>> Begin DATA RECORDS

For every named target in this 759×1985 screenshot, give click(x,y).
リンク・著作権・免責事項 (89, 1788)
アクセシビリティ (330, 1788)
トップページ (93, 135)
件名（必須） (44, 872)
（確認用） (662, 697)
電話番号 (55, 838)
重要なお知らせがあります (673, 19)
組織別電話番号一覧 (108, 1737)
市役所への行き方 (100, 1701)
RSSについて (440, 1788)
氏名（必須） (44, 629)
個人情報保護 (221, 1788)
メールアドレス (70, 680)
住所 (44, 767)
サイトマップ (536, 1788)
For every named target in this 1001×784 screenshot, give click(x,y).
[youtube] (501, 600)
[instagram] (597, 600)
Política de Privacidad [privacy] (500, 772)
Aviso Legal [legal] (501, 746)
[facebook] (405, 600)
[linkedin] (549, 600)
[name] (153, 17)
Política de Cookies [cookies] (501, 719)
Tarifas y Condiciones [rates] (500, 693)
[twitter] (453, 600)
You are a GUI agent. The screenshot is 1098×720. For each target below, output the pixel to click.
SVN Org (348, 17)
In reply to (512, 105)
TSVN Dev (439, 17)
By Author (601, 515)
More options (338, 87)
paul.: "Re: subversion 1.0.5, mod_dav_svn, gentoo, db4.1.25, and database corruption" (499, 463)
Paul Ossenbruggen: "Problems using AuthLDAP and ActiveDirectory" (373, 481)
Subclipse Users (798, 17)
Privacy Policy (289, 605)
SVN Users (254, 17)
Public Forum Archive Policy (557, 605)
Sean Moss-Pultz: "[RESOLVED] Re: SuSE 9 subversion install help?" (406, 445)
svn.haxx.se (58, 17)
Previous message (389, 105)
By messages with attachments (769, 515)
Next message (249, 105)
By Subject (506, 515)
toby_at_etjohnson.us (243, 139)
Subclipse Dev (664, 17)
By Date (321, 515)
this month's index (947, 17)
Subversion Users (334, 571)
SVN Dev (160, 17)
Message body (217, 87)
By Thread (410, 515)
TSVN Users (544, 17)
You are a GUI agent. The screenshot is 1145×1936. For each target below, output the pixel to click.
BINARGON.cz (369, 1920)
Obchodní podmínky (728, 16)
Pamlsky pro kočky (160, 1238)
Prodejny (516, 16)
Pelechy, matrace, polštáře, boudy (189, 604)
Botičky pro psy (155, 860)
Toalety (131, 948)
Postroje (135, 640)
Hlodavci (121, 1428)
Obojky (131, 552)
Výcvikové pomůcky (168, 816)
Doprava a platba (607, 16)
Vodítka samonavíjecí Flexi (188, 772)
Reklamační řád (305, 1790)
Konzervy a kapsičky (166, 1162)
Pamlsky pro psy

>> End DATA RECORDS

◆ AIM OF THE TASK: Rewrite all of the data above with every occurrence of "Subclipse" changed to "Subversive" and nothing else altered.

◆ FULL OUTPUT:
For every named target in this 759×1985 screenshot, give click(x,y).
リンク・著作権・免責事項 (89, 1788)
アクセシビリティ (330, 1788)
トップページ (93, 135)
件名（必須） (44, 872)
（確認用） (662, 697)
電話番号 (55, 838)
重要なお知らせがあります (673, 19)
組織別電話番号一覧 (108, 1737)
市役所への行き方 (100, 1701)
RSSについて (440, 1788)
氏名（必須） (44, 629)
個人情報保護 (221, 1788)
メールアドレス (70, 680)
住所 (44, 767)
サイトマップ (536, 1788)
For every named target in this 1001×784 screenshot, give click(x,y).
[youtube] (501, 600)
[instagram] (597, 600)
Política de Privacidad [privacy] (500, 772)
Aviso Legal [legal] (501, 746)
[facebook] (405, 600)
[linkedin] (549, 600)
[name] (153, 17)
Política de Cookies [cookies] (501, 719)
Tarifas y Condiciones [rates] (500, 693)
[twitter] (453, 600)
You are a GUI agent. The screenshot is 1098×720. For each target below, output the pixel to click.
SVN Org (348, 17)
In reply to (512, 105)
TSVN Dev (439, 17)
By Author (601, 515)
More options (338, 87)
paul.: "Re: subversion 1.0.5, mod_dav_svn, gentoo, db4.1.25, and database corruption" (499, 463)
Paul Ossenbruggen: "Problems using AuthLDAP and ActiveDirectory" (373, 481)
Subversive Users (798, 17)
Privacy Policy (289, 605)
SVN Users (254, 17)
Public Forum Archive Policy (557, 605)
Sean Moss-Pultz: "[RESOLVED] Re: SuSE 9 subversion install help?" (406, 445)
svn.haxx.se (58, 17)
Previous message (389, 105)
By messages with attachments (769, 515)
Next message (249, 105)
By Subject (506, 515)
toby_at_etjohnson.us (243, 139)
Subversive Dev (664, 17)
By Date (321, 515)
this month's index (947, 17)
Subversion Users (334, 571)
SVN Dev (160, 17)
Message body (217, 87)
By Thread (410, 515)
TSVN Users (544, 17)
You are a GUI agent. The screenshot is 1145×1936. For each target below, output the pixel to click.
BINARGON.cz (369, 1920)
Obchodní podmínky (728, 16)
Pamlsky pro kočky (160, 1238)
Prodejny (516, 16)
Pelechy, matrace, polštáře, boudy (189, 604)
Botičky pro psy (155, 860)
Toalety (131, 948)
Postroje (135, 640)
Hlodavci (121, 1428)
Obojky (131, 552)
Výcvikové pomůcky (168, 816)
Doprava a platba (607, 16)
Vodítka samonavíjecí Flexi (188, 772)
Reklamační řád (305, 1790)
Konzervy a kapsičky (166, 1162)
Pamlsky pro psy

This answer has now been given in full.